FAME6_TNRC6A
- Gene
- TNRC6A
- Disease
- FAME6
- Inheritance
- AD
- Classification
- Limited
- Total Score
- 3
- Publications Reviewed
- 1
- Publication Span
- Last Updated
- 08/14/2025
- Curator(s)
- Macayla Weiner, Laurel Hiatt
Description
FAME6/BAFME6 is an autosomal dominant familial adult myoclonic epilepsy phenotype associated with noncoding TTTCA and TTTTA repeat expansions in TNRC6A. PMID:29507423 identified TNRC6A expansions in one BAFME family (F9283), confirmed the repeat configuration by RP-PCR and Southern blot, and reported co-segregation in five affected individuals and one unaffected individual.

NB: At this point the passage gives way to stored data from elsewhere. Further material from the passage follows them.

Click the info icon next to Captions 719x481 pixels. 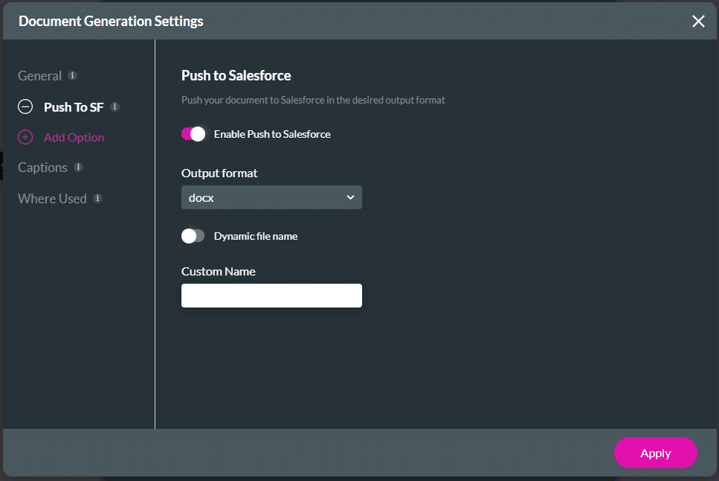79,168
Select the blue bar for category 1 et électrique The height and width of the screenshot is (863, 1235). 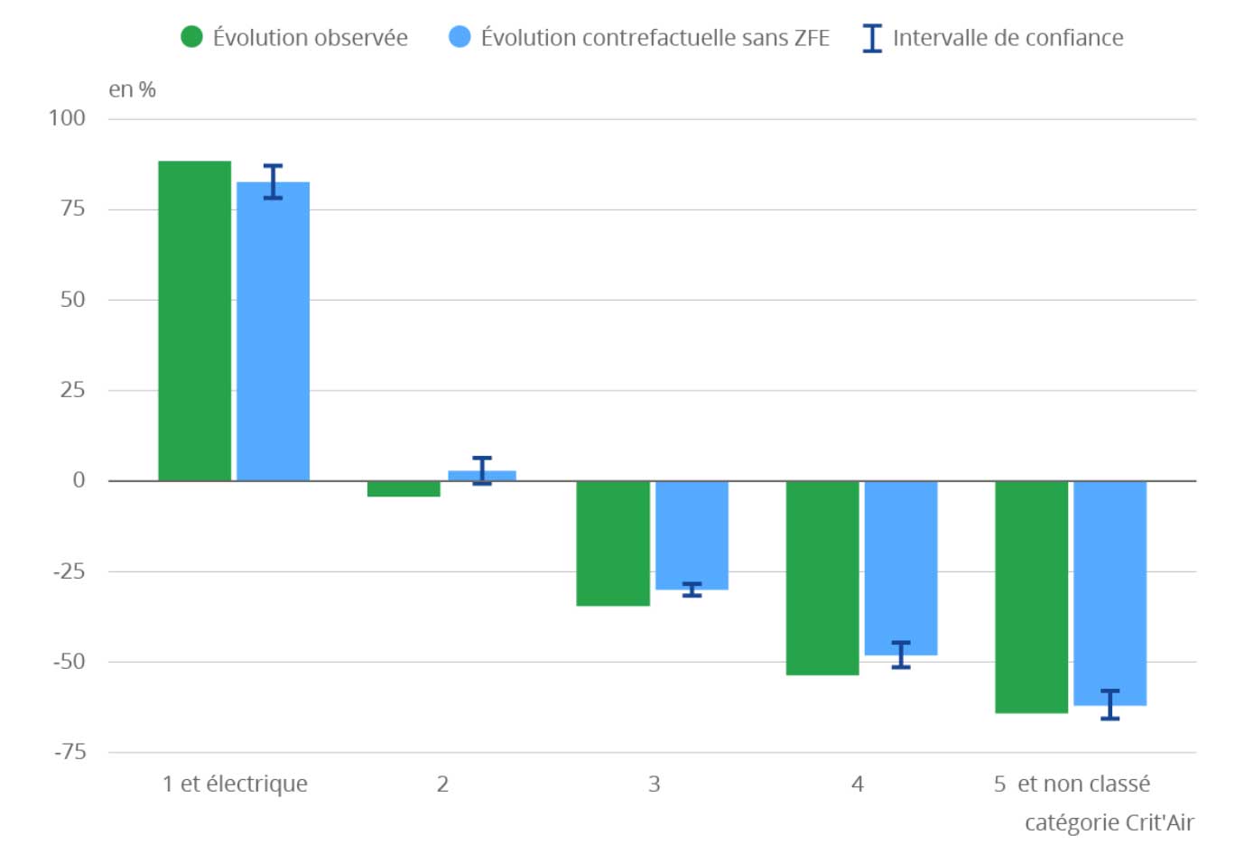(274, 331)
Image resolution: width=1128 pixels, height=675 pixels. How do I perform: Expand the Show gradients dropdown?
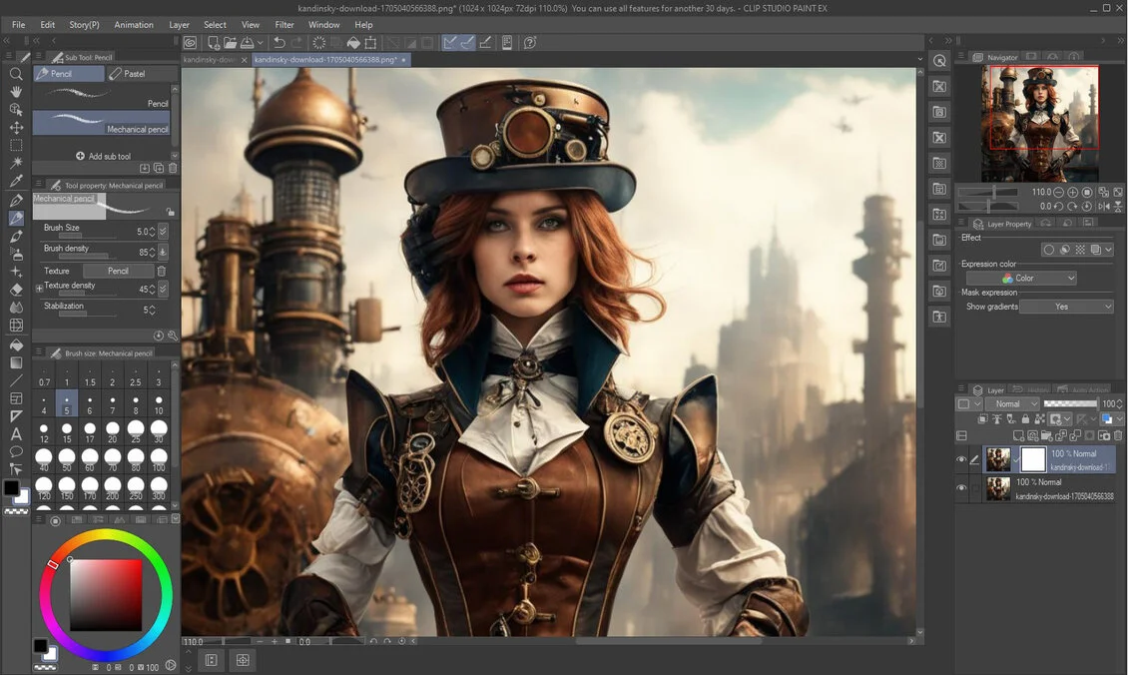coord(1067,307)
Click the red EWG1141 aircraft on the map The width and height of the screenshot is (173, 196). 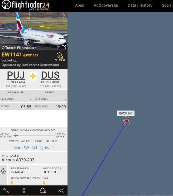127,121
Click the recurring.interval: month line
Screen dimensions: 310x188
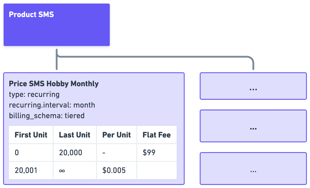click(x=52, y=105)
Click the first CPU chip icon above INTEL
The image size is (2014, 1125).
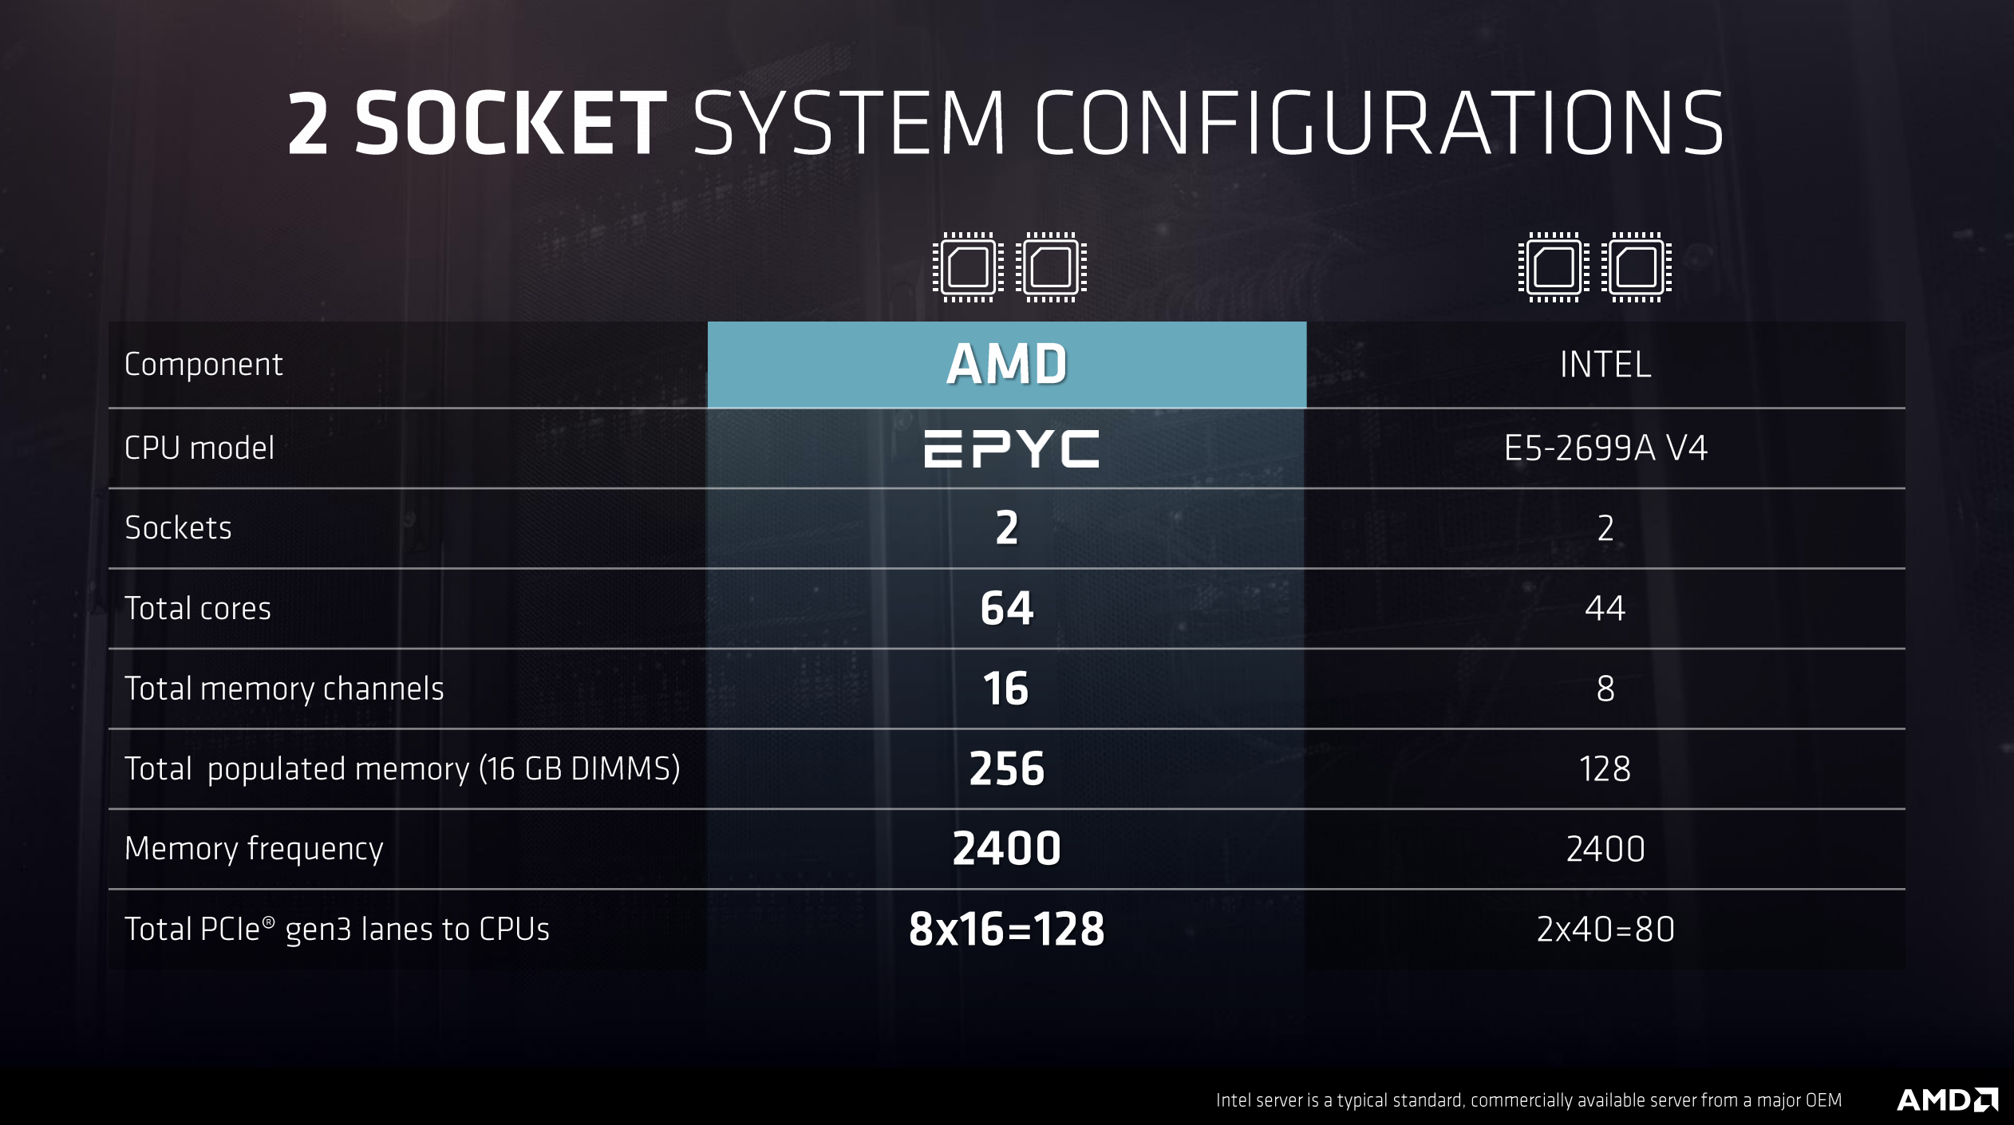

TTTCA-repeat expansions in TNRC6A were absent from 1,000 control subjects, while TTTTA-only expansions were observed rarely in controls, supporting the TTTCA-containing expanded allele as the disease-relevant motif.
Genetic evidence
Total: 2.5
| Singular Evidence | Probands | PMID:29507423 | 1.5 | One unrelated BAFME6 family (F9283) with five affected individuals carried TNRC6A TTTCA/TTTTA repeat expansions; the expanded allele was validated by RP-PCR and Southern blot and co-segregated with disease. |
| Collective Evidence | Allele | PMID:29507423 | 1 | TNRC6A TTTCA-repeat expansions were absent in 1,000 controls and in patients with SAMD12 expansions; TTTTA-only expansions occurred rarely in controls, supporting the TTTCA-containing expanded motif as disease-relevant. |
Experimental evidence
Total: 0.5
| Function | Regulatory impact | PMID:29507423 | 0.5 |
Note: Maximum score caps apply at evidence type, category, and supercategory levels, so section totals may be lower than the raw sum of row scores.